Link to CRD wastewater treatment
It looks like they are currently doing only screening.
How Wastewater Treatment Works

You can usually contact the plant site directly and ask if they perform microbiological analysis of the coastal waters, the locations, and with what frequency. It is public information and should be posted somewhere.
 
Link to CRD wastewater treatment
It looks like they are currently doing only screening.
How Wastewater Treatment Works

You can usually contact the plant site directly and ask if they perform microbiological analysis of the coastal waters, the locations, and with what frequency. It is public information and should be posted somewhere.

Well I gathered some information from a Victoria environmental group ( POOP: On the Road to Resource Recovery — POOP Victoria) and other divers from this board.

Yes at the moment they are doing only screening. The city has now decided to build a treatment plant. I hope that it will be one where the human body waste can be turned into energy (I have never heard of this possibility before) instead of being dumped into a landfill or exported abroad.

The city does monitor the quality of the water. I guess it must have been OK when I dived at Ogden Point because I did not see any signs with a warning about polluted water.

One aspect of this issue that still confuses me is the relationship between chemicals and heavy metals that find their way into the ocean through the sewer and our body.

It may be a dumb question but in order to be contaminated by these chemicals etc. do I have to eat contaminated marine animals or just swallowing polluted water is enough to accumulate them in my body?
 
It may be a dumb question but in order to be contaminated by these chemicals etc. do I have to eat contaminated marine animals or just swallowing polluted water is enough to accumulate them in my body?

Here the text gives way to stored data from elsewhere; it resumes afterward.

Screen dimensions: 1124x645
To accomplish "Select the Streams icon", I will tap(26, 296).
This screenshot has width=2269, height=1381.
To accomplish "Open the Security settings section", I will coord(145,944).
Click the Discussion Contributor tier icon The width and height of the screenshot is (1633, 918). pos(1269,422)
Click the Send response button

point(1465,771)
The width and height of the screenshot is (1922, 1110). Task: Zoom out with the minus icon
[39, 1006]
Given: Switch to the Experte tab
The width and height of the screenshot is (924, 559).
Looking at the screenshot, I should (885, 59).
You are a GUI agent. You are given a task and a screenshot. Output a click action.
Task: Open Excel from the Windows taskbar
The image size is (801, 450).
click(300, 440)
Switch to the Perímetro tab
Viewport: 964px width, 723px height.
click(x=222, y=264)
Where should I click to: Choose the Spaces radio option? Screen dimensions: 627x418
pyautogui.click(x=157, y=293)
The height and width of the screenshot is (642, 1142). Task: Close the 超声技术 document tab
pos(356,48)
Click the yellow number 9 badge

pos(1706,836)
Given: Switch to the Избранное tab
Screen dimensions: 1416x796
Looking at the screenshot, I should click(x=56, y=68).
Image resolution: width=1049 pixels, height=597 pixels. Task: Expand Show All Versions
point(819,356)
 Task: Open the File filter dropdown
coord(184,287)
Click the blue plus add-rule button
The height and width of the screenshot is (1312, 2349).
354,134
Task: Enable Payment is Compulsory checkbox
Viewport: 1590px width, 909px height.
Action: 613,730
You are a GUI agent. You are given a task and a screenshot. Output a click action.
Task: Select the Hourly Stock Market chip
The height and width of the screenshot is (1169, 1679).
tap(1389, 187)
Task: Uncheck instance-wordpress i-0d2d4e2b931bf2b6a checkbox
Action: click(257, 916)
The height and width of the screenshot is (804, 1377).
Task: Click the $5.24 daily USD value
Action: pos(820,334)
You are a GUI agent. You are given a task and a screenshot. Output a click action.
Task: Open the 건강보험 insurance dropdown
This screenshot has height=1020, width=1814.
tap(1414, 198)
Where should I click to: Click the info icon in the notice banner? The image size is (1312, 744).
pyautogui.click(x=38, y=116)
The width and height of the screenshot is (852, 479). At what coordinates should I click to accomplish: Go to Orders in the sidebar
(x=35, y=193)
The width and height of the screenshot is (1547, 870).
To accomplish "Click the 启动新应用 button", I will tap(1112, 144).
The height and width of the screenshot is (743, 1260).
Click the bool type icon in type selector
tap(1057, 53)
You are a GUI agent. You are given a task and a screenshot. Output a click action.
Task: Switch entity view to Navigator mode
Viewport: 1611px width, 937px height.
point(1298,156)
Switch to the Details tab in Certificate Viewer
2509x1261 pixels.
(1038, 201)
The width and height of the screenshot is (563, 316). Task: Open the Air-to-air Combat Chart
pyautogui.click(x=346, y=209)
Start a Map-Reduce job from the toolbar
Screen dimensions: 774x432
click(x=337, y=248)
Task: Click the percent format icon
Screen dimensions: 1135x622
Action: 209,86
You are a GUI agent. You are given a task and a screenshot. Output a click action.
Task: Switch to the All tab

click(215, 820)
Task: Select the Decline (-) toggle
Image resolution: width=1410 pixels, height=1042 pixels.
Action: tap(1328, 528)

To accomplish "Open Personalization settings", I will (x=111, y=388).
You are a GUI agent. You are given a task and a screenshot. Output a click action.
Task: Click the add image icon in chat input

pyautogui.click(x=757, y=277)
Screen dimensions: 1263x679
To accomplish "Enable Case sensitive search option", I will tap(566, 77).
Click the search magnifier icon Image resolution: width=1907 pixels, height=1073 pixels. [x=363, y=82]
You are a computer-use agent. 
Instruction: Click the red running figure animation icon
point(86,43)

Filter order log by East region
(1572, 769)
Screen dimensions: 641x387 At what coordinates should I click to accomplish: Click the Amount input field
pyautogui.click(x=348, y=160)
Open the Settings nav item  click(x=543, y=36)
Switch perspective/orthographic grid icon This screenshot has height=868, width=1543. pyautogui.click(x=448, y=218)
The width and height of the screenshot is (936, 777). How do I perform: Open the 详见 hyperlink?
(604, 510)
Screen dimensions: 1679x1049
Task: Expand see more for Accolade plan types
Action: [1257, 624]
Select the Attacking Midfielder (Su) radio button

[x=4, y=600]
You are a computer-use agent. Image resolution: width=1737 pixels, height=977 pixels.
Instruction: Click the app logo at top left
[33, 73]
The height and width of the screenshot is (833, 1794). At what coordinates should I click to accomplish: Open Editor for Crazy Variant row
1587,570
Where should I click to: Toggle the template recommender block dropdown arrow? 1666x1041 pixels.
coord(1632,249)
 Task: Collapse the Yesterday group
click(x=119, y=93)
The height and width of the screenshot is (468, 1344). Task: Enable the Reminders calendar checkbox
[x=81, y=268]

Ingesting animals that accumulate pollutants themselves is pretty gross. Bathing in or drinking polluted water is orders of magnitude less risky.

That's for nasty chemicals and metals, mind you. Pathogens are an entirely different ball of wax. They often *thrive* in wastewater.

Diving next to a major sewage outfall is probably not the most brilliant thing to do. People that regularly do so might wish to educate themselves in some basic microbiology and chemical oceanography.